“Always Encrypted” app times out when delivering data for non-enabled user RRS feed

  • Question

  • I watched the "Uncover data protection in the world of Panama Papers" video, in which the presenters demonstrate how you can turn on plain-text visibility for different users by simply enabling/disabling their access to the private keys in the “Always Encrypted” certificate. In the demo, the enabled users see plain text, while non-enabled users see encrypted values in their apps. Sounds simple.

    I built my own "Always Encrypted" demo database on my local machine using SQL Server Express (2016) along with an app to access it. When encrypting columns I ran SSMS as "Administrator" so that I could create the certificate in the Local Machine store, rather than in the Current User store, so I could demonstrate the ability to enable/disable multiple users for plain-text visibility.

    When I run as a non-administrative user that has "read" permission enabled in the certificate, everything works fine and the user sees plain text. But if I turn off that same user's private key permission, instead of delivering encrypted text in the app, the application times out with this InnerException:

    "Failed to decrypt a column encryption key using key store provider: 'MSSQL_CERTIFICATE_STORE'. The last 10 bytes of the encrypted column encryption key are: '11-F0-FF-31-DF-61-23-AD-38-9A'. Keyset does not exist."
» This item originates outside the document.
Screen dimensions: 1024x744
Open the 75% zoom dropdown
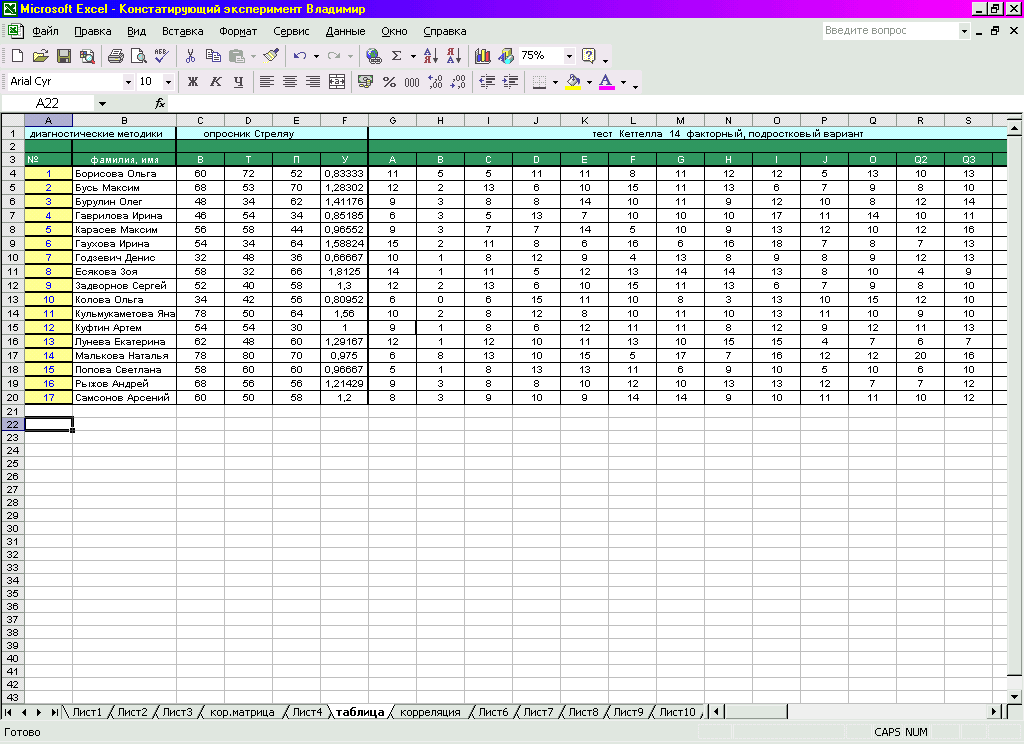[569, 56]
    It's the same user with the same permissions, so there is no question that the user can access the Local Machine certificate; the only difference is the private key certificate access that was shown in the demo. What am I doing wrong? Thanks.
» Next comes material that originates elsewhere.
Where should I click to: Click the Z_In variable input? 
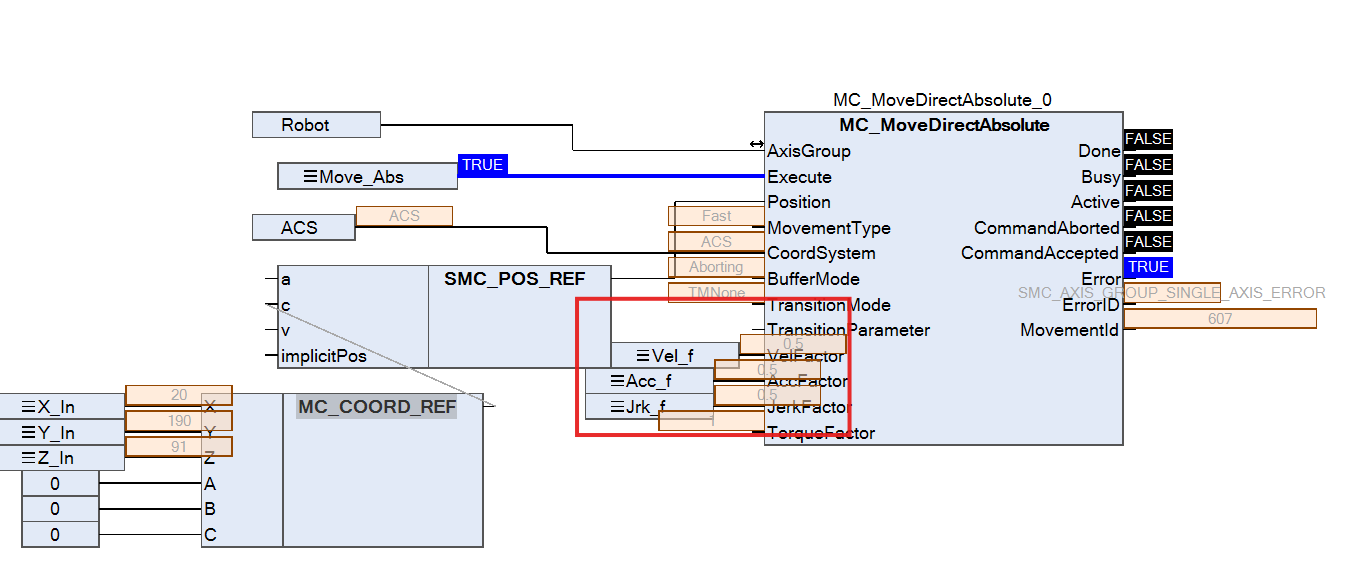tap(62, 458)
    Friday, April 20, 2018 4:07 PM

All replies

  • I'm not entirely sure what the actual question is here. Is the issue that you get an exception instead of unencrypted data? That would be expected, since there is a handshake process between the client API and the server The client API asks the server what key is used, the server reply and the client API then tries to open that key. Since it isn't there (or permissions) you get an exception.

    Tibor Karaszi, SQL Server MVP (Web Blog)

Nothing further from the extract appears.